[Provided material — start]

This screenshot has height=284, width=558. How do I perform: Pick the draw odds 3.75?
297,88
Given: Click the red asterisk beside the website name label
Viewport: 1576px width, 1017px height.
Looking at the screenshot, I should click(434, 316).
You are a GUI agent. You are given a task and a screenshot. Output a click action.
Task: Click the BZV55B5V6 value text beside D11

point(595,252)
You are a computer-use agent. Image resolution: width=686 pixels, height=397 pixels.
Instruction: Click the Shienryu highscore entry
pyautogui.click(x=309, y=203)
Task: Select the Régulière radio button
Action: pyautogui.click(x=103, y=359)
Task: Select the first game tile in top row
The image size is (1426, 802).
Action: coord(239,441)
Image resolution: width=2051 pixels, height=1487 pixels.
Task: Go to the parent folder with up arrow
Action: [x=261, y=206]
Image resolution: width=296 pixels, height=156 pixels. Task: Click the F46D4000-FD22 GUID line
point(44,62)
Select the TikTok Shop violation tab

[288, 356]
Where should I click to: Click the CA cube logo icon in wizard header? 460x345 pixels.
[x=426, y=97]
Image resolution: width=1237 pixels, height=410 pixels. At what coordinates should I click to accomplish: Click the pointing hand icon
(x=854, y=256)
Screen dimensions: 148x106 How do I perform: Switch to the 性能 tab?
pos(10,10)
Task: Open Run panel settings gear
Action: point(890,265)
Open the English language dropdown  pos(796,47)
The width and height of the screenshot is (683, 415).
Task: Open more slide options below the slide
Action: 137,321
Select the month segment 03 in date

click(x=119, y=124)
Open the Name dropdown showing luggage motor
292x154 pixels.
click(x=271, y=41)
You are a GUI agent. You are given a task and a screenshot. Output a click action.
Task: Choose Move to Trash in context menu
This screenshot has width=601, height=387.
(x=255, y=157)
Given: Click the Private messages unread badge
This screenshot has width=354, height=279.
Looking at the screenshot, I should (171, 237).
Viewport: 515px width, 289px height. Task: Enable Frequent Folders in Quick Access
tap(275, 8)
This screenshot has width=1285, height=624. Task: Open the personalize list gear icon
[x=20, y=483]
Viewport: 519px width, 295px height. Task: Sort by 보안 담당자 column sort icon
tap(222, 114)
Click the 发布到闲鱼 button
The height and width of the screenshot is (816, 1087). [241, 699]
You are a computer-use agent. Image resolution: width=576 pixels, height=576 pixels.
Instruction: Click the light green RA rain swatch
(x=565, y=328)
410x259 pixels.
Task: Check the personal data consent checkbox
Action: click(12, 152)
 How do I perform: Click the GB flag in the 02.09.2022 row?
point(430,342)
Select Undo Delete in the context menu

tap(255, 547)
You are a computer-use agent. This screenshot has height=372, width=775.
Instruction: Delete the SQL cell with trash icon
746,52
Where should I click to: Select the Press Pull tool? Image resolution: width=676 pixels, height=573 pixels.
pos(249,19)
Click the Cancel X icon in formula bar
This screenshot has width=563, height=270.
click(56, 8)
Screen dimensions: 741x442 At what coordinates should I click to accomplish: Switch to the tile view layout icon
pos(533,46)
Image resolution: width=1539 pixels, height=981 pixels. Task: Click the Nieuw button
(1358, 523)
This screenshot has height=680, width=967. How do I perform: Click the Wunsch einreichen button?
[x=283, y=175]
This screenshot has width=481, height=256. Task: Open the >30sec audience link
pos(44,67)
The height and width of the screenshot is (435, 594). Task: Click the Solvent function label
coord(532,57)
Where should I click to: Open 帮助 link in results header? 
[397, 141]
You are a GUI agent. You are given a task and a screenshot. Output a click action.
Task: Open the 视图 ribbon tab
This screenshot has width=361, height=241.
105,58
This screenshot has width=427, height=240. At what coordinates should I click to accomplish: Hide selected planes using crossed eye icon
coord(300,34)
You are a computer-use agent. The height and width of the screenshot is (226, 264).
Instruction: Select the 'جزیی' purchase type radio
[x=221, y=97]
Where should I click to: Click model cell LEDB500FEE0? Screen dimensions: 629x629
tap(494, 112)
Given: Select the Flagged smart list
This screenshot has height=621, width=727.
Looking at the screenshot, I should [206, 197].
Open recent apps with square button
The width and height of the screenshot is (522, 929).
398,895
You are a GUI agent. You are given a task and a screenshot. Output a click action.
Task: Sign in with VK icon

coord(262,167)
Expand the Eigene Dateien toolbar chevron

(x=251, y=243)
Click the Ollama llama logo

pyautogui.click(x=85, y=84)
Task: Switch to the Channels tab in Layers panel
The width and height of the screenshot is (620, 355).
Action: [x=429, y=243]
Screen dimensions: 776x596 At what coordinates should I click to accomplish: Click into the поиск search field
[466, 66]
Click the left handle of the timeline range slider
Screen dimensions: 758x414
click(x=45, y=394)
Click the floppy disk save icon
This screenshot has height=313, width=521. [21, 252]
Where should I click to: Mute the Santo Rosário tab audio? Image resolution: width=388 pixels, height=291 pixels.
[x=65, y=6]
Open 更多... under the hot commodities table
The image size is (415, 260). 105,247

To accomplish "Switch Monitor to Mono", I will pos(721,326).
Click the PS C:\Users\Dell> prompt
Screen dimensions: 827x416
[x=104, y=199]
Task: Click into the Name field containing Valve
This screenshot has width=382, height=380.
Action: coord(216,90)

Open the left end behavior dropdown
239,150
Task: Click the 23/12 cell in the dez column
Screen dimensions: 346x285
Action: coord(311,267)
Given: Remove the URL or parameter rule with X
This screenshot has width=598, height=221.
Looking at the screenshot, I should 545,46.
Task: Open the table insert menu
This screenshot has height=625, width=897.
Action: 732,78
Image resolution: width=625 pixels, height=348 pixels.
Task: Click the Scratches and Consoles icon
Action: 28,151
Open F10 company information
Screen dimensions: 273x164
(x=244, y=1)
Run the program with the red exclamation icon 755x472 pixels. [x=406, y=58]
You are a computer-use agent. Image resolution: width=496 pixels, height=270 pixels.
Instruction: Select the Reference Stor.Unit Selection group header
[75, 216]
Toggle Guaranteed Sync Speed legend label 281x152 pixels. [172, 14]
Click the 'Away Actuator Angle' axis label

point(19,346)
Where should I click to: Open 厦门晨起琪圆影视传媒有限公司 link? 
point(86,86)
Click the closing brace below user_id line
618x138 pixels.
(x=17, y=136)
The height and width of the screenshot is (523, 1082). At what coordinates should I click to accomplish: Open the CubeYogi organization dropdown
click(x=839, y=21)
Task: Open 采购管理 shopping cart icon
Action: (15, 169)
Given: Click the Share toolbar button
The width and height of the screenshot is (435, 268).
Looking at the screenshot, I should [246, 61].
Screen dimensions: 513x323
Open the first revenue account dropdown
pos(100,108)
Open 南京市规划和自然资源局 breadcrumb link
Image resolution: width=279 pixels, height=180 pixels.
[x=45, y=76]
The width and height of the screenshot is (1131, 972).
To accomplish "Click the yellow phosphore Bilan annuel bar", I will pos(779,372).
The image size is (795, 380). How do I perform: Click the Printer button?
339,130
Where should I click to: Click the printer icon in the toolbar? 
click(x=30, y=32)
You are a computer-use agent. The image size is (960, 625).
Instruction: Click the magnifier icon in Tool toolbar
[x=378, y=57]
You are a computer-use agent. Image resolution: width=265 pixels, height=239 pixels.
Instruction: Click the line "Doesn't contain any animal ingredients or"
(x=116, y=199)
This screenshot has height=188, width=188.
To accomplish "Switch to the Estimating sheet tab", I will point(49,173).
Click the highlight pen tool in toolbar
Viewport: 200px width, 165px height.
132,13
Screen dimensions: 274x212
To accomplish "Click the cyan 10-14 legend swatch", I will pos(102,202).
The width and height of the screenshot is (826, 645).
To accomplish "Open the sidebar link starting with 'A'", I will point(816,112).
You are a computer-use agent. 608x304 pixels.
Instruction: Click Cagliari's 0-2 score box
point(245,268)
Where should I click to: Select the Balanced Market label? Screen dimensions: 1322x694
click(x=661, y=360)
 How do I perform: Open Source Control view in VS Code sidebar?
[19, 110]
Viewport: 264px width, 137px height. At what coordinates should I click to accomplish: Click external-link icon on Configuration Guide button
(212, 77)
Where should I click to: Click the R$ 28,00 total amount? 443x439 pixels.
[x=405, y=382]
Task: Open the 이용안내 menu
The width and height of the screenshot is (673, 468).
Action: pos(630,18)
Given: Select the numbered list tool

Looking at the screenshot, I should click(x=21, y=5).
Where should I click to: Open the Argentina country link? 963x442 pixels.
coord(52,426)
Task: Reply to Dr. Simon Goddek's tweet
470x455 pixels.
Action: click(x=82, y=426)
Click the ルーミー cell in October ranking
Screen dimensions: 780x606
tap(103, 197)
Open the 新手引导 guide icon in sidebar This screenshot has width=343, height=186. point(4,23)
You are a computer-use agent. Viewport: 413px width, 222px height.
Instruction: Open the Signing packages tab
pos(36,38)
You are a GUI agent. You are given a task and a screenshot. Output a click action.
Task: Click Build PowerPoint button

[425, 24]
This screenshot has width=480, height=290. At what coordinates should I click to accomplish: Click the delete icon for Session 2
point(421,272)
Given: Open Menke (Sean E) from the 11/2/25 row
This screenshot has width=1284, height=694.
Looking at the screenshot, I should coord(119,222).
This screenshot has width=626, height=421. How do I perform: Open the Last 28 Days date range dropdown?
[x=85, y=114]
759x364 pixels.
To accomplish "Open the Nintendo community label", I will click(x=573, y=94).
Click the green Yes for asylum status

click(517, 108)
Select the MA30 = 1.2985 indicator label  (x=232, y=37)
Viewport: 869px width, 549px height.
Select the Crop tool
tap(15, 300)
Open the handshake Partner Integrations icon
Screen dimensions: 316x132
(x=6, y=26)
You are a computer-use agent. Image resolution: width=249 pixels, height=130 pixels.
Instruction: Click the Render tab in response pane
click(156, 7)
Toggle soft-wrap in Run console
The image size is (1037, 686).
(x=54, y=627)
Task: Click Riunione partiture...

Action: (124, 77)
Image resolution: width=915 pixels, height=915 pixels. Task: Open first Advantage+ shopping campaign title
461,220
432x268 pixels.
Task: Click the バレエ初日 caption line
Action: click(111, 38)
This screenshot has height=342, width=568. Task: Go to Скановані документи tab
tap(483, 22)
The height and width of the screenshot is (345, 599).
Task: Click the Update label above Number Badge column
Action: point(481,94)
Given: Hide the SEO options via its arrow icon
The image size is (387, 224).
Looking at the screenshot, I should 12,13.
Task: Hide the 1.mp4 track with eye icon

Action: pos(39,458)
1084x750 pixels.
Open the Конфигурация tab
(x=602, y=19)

[Provided material — finish]

## Exercise objective
Repeat exactly the lines above from the one with "Click the PS C:\Users\Dell> prompt" up to and including the one with "Click the closing brace below user_id line". No other line belongs in the reply.

## Solution for this exercise
Click the PS C:\Users\Dell> prompt
Screen dimensions: 827x416
[x=104, y=199]
Task: Click into the Name field containing Valve
This screenshot has width=382, height=380.
Action: coord(216,90)

Open the left end behavior dropdown
239,150
Task: Click the 23/12 cell in the dez column
Screen dimensions: 346x285
Action: coord(311,267)
Given: Remove the URL or parameter rule with X
This screenshot has width=598, height=221.
Looking at the screenshot, I should 545,46.
Task: Open the table insert menu
This screenshot has height=625, width=897.
Action: 732,78
Image resolution: width=625 pixels, height=348 pixels.
Task: Click the Scratches and Consoles icon
Action: 28,151
Open F10 company information
Screen dimensions: 273x164
(x=244, y=1)
Run the program with the red exclamation icon 755x472 pixels. [x=406, y=58]
You are a computer-use agent. Image resolution: width=496 pixels, height=270 pixels.
Instruction: Select the Reference Stor.Unit Selection group header
[75, 216]
Toggle Guaranteed Sync Speed legend label 281x152 pixels. [172, 14]
Click the 'Away Actuator Angle' axis label

point(19,346)
Where should I click to: Open 厦门晨起琪圆影视传媒有限公司 link? 
point(86,86)
Click the closing brace below user_id line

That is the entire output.